> [HOW TO COMPLETE THIS TASK]: In which lines of the data does the string "will" appear? Copy every one.
⁂
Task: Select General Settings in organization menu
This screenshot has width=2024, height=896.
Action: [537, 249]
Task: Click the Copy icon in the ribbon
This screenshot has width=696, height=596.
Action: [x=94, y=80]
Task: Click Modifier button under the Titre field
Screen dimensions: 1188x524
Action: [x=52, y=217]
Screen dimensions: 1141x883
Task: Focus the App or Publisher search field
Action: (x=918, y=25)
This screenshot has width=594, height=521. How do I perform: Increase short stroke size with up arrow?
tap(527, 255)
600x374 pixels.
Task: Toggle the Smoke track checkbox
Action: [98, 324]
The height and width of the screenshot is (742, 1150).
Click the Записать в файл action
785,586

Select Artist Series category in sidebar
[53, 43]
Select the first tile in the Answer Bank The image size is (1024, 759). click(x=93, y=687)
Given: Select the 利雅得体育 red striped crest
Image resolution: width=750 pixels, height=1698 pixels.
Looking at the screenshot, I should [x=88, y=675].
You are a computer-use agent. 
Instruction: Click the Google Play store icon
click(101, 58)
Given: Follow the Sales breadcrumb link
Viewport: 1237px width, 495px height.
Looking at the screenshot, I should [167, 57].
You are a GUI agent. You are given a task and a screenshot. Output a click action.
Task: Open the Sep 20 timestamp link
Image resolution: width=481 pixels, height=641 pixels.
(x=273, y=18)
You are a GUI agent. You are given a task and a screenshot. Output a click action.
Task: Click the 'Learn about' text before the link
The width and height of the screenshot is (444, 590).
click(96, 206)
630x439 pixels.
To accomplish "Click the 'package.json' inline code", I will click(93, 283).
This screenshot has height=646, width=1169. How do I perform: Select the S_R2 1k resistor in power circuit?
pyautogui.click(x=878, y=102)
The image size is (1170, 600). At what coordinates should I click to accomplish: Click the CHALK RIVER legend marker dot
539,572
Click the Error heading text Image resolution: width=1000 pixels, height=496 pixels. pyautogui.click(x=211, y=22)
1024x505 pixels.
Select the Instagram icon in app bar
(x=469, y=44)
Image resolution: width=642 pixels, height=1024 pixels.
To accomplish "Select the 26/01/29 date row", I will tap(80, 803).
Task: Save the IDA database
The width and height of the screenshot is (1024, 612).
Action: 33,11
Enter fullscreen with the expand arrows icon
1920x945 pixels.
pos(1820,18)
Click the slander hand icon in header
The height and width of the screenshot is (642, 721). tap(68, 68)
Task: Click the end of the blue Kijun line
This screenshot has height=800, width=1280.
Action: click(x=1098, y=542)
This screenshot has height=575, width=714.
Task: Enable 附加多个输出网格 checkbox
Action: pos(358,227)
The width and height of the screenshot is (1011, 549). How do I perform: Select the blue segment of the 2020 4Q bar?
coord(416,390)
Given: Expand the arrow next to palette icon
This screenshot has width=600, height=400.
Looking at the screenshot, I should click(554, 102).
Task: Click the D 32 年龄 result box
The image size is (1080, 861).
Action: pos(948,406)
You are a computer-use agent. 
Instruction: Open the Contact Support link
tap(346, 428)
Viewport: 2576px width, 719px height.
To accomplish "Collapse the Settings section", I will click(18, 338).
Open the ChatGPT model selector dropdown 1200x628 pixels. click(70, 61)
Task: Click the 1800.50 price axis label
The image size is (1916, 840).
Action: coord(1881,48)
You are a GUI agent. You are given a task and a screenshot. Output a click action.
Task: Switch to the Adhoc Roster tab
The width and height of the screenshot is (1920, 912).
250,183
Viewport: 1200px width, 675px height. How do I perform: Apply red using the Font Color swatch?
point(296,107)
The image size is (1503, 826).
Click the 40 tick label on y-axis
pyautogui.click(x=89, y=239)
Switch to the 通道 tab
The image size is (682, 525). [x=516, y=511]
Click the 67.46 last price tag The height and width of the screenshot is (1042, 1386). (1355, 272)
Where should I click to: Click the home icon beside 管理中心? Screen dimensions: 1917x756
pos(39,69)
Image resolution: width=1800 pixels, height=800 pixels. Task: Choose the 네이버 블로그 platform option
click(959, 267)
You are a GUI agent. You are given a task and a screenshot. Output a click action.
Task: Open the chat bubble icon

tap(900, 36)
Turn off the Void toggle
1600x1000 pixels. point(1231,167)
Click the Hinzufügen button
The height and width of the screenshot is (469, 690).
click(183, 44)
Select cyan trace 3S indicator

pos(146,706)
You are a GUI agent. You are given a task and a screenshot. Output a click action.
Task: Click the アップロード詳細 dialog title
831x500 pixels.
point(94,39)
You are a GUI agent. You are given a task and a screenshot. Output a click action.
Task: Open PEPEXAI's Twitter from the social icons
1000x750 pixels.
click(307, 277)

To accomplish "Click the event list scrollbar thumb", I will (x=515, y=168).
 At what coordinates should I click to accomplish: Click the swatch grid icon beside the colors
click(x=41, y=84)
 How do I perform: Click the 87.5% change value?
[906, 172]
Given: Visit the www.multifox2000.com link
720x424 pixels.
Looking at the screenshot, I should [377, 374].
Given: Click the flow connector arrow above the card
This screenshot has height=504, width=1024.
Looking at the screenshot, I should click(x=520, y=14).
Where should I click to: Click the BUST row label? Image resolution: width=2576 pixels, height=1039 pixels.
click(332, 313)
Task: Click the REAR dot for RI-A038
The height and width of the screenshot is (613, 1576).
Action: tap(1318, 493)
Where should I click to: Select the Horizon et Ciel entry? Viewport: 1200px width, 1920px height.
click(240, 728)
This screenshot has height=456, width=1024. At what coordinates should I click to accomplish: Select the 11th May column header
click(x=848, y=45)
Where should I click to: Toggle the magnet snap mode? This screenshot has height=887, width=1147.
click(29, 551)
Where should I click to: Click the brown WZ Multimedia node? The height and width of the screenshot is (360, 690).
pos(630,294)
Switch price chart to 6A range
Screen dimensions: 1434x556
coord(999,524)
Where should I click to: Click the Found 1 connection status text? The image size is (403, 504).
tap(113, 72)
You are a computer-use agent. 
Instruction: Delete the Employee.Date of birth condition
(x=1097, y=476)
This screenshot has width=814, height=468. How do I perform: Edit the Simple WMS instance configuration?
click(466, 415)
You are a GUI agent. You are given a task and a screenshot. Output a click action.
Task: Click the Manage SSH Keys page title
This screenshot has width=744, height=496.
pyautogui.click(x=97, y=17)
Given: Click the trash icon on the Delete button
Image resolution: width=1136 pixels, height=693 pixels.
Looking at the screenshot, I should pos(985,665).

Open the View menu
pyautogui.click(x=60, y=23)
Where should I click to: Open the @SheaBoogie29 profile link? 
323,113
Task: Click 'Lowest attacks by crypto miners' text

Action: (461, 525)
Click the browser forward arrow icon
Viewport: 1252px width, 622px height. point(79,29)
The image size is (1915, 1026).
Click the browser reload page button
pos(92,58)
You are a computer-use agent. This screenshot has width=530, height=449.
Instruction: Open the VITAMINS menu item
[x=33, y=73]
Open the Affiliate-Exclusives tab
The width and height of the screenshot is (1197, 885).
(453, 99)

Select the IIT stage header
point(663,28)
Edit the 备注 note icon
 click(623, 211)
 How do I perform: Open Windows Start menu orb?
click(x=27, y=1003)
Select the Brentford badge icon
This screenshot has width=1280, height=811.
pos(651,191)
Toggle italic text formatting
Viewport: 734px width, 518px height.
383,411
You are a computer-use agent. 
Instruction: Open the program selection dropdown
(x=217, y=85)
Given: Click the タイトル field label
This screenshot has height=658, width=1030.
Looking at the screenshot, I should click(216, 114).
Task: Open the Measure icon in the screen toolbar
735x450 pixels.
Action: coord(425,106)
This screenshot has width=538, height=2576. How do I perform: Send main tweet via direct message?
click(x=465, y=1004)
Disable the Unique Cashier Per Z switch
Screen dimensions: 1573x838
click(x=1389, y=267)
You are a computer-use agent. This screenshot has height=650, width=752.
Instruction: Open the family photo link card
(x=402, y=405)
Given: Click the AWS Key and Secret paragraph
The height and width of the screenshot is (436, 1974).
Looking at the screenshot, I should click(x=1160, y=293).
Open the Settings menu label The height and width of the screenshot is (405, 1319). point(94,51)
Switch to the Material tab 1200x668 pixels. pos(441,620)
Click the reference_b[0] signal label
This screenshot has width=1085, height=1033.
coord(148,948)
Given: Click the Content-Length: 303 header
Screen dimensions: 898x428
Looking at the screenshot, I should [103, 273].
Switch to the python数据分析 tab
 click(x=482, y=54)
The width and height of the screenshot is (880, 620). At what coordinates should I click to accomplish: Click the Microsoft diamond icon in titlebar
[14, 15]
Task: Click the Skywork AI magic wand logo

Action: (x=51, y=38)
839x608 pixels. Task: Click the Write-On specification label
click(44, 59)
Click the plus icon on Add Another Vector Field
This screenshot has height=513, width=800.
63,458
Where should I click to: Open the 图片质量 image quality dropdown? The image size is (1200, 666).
⁂
> [PROBLEM SOLUTION]:
To accomplish "Click the 'package.json' inline code", I will click(93, 283).
To accomplish "Select the 26/01/29 date row", I will tap(80, 803).
To accomplish "Collapse the Settings section", I will click(18, 338).
To accomplish "Click the event list scrollbar thumb", I will (x=515, y=168).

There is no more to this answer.